2. OPPORTUNITIES, THREATS, RISK AND CONCERNS: Opportunities:-

The aspirational consumer segment in India is increasing at a rapid pace, expanding the opportunities for growth of the business. At the same time, the current market penetration of vacation ownership in India is very low at around 2% compared to 11% in the US, indicating considerable scope for growth. However The Indias G20 Presidency and the opportunity to host international events, including the ICC Mens World Cup, is expected to increase demand for hotels in the cities hosting the events. Growth in Indias service sector and higher disposable income of people working in it, referred to in HSBCs Economic Research paper above is also expected to increase demand for corporate travel and holidays. All segments of leisure, weddings, conferences events, airline crew layovers and corporate travel are expected to grow further during the year. Your Company is in well position to take advantage of the following situations: Healthy economy having positive support of Tourism Sector. Well framed State and Central Government policies to attract tourists. Proximity to Railway station and Bus station. Healthy Competition in the city. Extending the product portfolio by offering various types of facilities. Demand b etween the national and the inbound tourists can b e easily managed due to difference in the period of holidays.

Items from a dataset
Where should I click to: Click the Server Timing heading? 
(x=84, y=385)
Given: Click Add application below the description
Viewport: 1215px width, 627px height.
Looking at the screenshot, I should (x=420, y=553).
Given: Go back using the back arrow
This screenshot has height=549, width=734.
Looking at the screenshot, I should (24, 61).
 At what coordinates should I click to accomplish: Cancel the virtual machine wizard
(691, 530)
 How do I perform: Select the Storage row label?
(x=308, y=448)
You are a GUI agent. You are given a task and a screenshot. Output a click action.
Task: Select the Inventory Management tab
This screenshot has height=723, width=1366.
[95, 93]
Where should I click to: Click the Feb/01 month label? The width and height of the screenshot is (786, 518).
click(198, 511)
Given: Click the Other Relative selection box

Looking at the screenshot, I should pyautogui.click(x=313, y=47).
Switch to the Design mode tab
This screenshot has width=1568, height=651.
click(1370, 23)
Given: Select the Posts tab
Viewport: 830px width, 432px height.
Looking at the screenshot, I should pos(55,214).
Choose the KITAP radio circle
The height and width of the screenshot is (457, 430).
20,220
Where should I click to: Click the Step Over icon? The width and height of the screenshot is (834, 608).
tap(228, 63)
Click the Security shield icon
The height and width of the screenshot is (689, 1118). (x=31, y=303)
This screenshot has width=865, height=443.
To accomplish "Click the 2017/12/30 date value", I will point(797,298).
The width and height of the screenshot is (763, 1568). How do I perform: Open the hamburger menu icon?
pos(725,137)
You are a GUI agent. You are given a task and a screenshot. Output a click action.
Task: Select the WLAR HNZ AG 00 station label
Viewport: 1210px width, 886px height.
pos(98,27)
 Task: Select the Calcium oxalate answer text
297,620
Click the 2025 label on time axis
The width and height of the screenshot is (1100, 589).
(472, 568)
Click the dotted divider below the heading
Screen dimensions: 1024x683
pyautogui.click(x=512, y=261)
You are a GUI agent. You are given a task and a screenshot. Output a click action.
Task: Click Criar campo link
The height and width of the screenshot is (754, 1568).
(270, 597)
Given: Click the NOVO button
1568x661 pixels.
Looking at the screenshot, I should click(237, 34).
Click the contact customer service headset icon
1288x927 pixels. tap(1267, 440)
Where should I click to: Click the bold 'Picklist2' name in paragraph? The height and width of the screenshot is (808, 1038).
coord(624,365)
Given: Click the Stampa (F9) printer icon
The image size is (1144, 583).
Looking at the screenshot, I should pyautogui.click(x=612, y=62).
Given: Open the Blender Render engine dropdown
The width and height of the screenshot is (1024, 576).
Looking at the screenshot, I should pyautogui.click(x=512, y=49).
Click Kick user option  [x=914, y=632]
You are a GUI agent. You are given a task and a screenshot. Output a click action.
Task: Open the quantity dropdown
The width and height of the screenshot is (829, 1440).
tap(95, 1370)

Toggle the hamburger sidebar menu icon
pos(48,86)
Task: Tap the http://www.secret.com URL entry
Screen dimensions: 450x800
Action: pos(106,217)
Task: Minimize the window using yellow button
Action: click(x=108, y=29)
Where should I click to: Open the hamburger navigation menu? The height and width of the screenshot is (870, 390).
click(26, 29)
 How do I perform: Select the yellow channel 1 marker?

#### [Problem to work on]
Resume the text on hotel and tourism opportunities in India from where it stops. The records stand apart from the text on hotel and tourism opportunities in India.

#### [Task result]
Threats, Risk and Concerns:-

Although the pandemic related risks came down considerably during the year, one cannot rule out future outbreaks and disruptions in economic activity due to this. Global inflation remains persistently high even as major central banks acted in sync to tighten monetary policies. High inflation rate and rising interest rates will cause economic damage on the hospitality industry and severely curtail small businesses from growing, industry leaders have warned. Another operational risk involved in Hospitality Industry, is in the ability to consistently attract, retain and motivate managerial talent and other skilled personnel, especially in a high growth industry with unique characteristics. Further, some of the Companys resorts are exposed to the effect of natural calamities such as earthquake, flood, landslide, cyclone etc. that may affect the accessibility of the Hotels to members. There are also other regulatory and legal risks pertaining to tax proceedings, legal proceedings on properties, customer complaints, non-compliance of regulations including environmental regulations and those pertaining to the hospitality sector.

3. FINANCIAL AND OPERATIONAL PERFORMANCE:

The total revenue of your Company for the year 2022-23 was increased to Rs. 741.77 lakh as against Rs. 504.52 lakh of the previous year. The Company reported net profit after tax of Rs. 11.35 lakh for the year 2022-23 in comparison with a net profit after tax of Rs. 16.66 lakh of the previous year.

4. DETAIL OF SIGNIFICANT CHANGES IN KEY FINANCIAL RATIOS:

Details of Significant changes in Key Financial Ratios given in Note-44 of the Notes on financial statements for the year ended on 31st March, 2023.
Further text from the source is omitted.